Graph contrastive learning (GCL) is a popular method for leaning graph representations by maximizing the consistency of features across augmented views. Traditional GCL methods utilize single-perspective i.e. data or model-perspective) augmentation to generate positive samples, restraining the diversity of positive samples. In addition, these positive samples may be unreliable due to uncontrollable augmentation strategies that potentially alter the semantic information. To address these challenges, this paper proposed a innovative framework termed dual-perspective cross graph contrastive learning (DC-GCL), which incorporates three modifications designed to enhance positive sample diversity and reliability: 1) We propose dual-perspective augmentation strategy that provide the model with more diverse training data, enabling the model effective learning of feature consistency across different views. 2) From the data perspective, we slightly perturb the original graphs using controllable data augmentation, effectively preserving their semantic information. 3) From the model perspective, we enhance the encoder by utilizing more powerful graph transformers instead of graph neural networks. Based on the model's architecture, we propose three pruning-based strategies to slightly perturb the encoder, providing more reliable positive samples. These modifications collectively form the DC-GCL's foundation and provide more diverse and reliable training inputs, offering significant improvements over traditional GCL methods. Extensive experiments on various benchmarks demonstrate that DC-GCL consistently outperforms different baselines on various datasets and tasks.
Paper Structure (17 sections, 21 equations, 5 figures, 6 tables)

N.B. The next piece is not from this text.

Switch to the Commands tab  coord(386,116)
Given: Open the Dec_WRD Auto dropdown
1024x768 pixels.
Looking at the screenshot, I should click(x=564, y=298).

This paper contains 17 sections, 21 equations, 5 figures, 6 tables.

Figures (5)

  • Figure 1: Comparison of contrastive learning methods with proposed DC-GCL. Our DC-GCL introduces a comprehensive GT-based contrastive learning method which uses dual-perspective augmentation strategy. These novel designs significantly increase the generation of positive samples, with the aim of improving the model's ability to learn representations across diverse datasets.
  • Figure 2: Overview the architecture of DC-GCL. We adopt data augmentations to obtain two correlated graphs, and send these graphs to the GT-based encoder and its perturbed version to get the positive samples. During this process, we propose three controllable data augmentation and prune-based model augmentation methods respectively. A comprehensive introduction for these methods is provided in Section \ref{['sec:data_aug']} and \ref{['sec:model_aug']}.
  • Figure 3: $\mathcal{L}_{\text{ali}}$-$\mathcal{L}_{\text{uni}}$ visualization for GraphCL, SimGRACE, and DC-GCL for MUTAG and PROTEINS datasets. Numbers around the points in the figure represent the epochs. For both properties alignment and uniformity, the lower the better.
  • Figure 4: Analysis of the Augmentation Strategy. We report unsupervised learning accuracy improvement(%) when contrasting different combination of data (vertical axis) and model (horizontal axis) augmentation. Deeper colors indicate better performance improves. "Identity" denotes without any augmentation methods for contrastive learning.
  • Figure 5: Analysis of the Augmentation Ratio(%). Performance of various augmentation ratios. We choose the best augmentation strategy each dataset for analysis.